Some lines of these records may hold the word "target"; state how many, using only the number.

▶ _Listed entries_
▼
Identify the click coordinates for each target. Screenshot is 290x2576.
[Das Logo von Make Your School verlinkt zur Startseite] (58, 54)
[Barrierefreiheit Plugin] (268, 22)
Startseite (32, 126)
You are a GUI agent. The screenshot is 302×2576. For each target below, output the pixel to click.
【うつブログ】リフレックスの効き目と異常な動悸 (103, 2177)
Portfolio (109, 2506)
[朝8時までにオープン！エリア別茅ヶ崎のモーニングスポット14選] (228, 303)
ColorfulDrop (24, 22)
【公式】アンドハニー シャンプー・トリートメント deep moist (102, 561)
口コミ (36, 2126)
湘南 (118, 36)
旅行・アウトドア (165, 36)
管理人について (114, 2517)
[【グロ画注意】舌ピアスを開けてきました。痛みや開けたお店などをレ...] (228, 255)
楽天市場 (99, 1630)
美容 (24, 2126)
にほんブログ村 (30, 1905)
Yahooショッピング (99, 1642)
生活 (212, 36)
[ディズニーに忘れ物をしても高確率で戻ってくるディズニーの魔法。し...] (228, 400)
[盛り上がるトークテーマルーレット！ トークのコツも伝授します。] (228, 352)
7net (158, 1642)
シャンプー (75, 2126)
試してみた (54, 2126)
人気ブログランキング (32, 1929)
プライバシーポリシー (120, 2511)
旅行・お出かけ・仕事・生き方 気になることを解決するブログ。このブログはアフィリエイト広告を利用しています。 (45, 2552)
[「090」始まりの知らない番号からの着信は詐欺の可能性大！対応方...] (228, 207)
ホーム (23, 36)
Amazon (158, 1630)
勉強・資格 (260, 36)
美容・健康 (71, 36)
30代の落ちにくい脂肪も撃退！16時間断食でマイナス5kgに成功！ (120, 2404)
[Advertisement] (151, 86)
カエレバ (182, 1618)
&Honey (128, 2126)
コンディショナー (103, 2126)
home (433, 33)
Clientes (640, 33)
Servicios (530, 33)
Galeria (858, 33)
▲
▼
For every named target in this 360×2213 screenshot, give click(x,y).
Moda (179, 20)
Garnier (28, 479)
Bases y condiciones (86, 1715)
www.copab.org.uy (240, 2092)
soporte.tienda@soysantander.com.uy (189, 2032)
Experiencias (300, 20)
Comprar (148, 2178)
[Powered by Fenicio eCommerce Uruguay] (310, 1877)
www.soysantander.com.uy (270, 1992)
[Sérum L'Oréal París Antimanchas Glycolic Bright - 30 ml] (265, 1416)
▲
▼
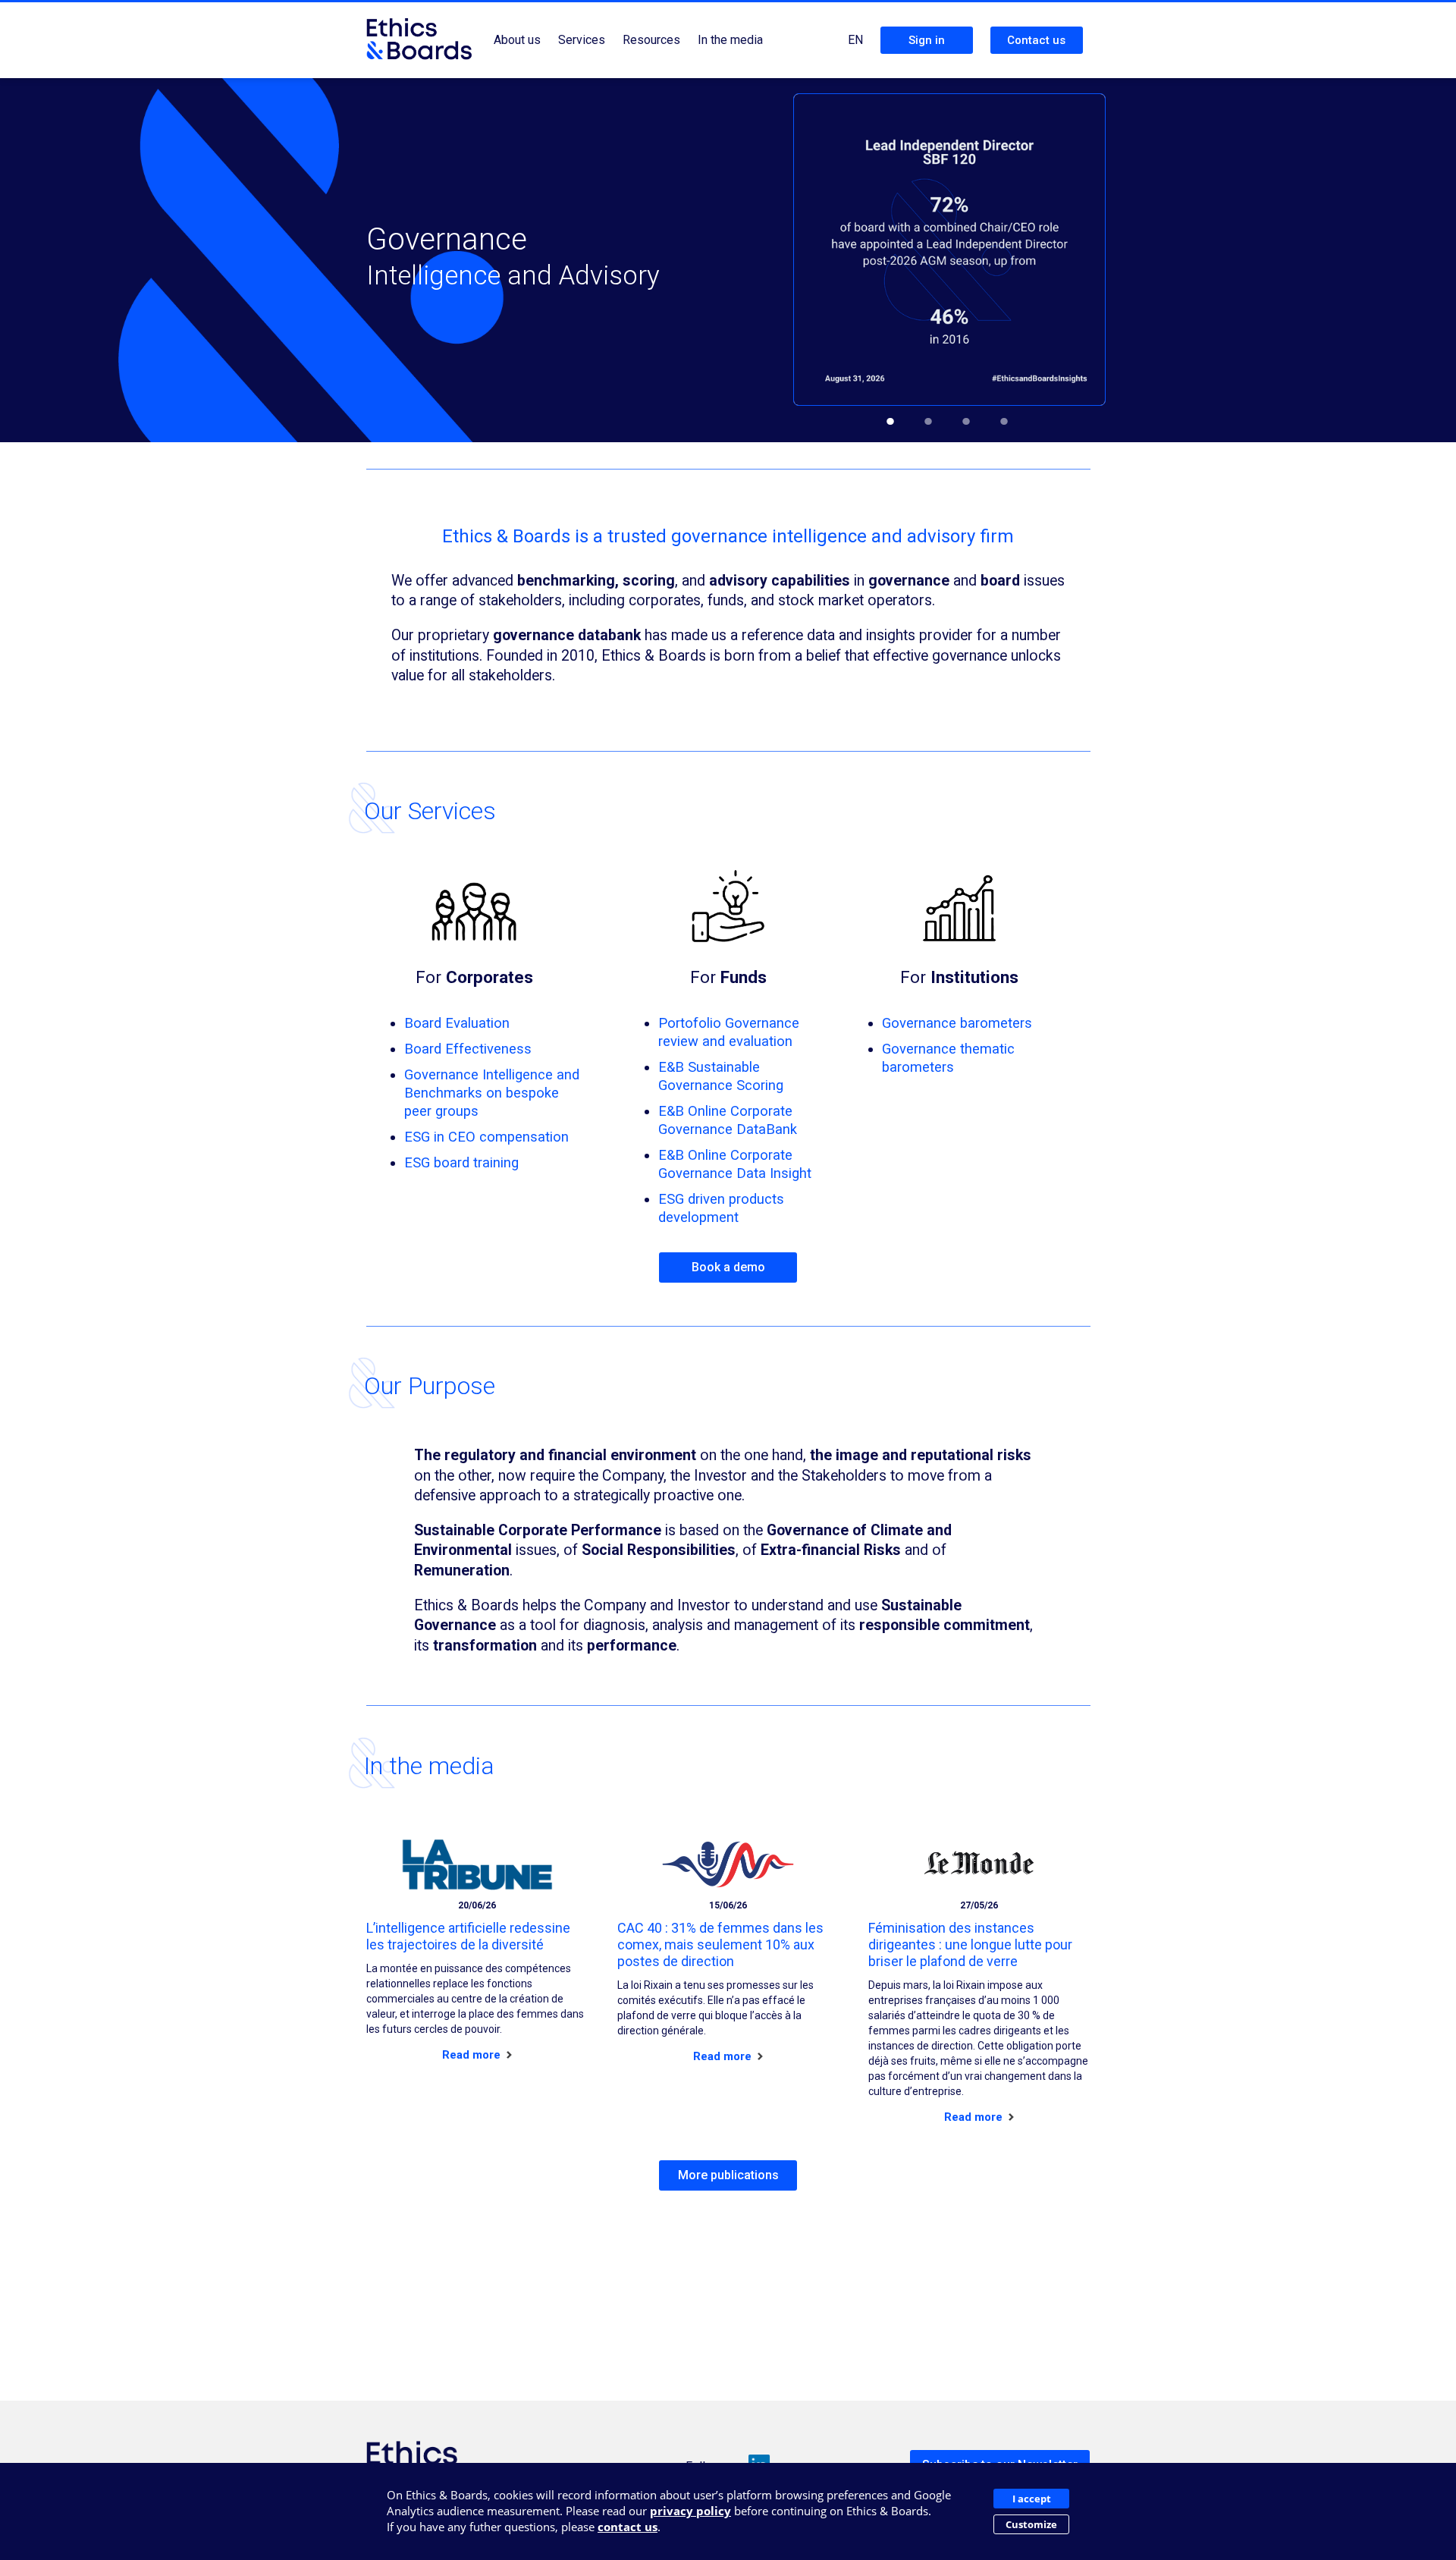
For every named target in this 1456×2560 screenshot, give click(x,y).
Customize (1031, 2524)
▲
▶ _Expected answer_
4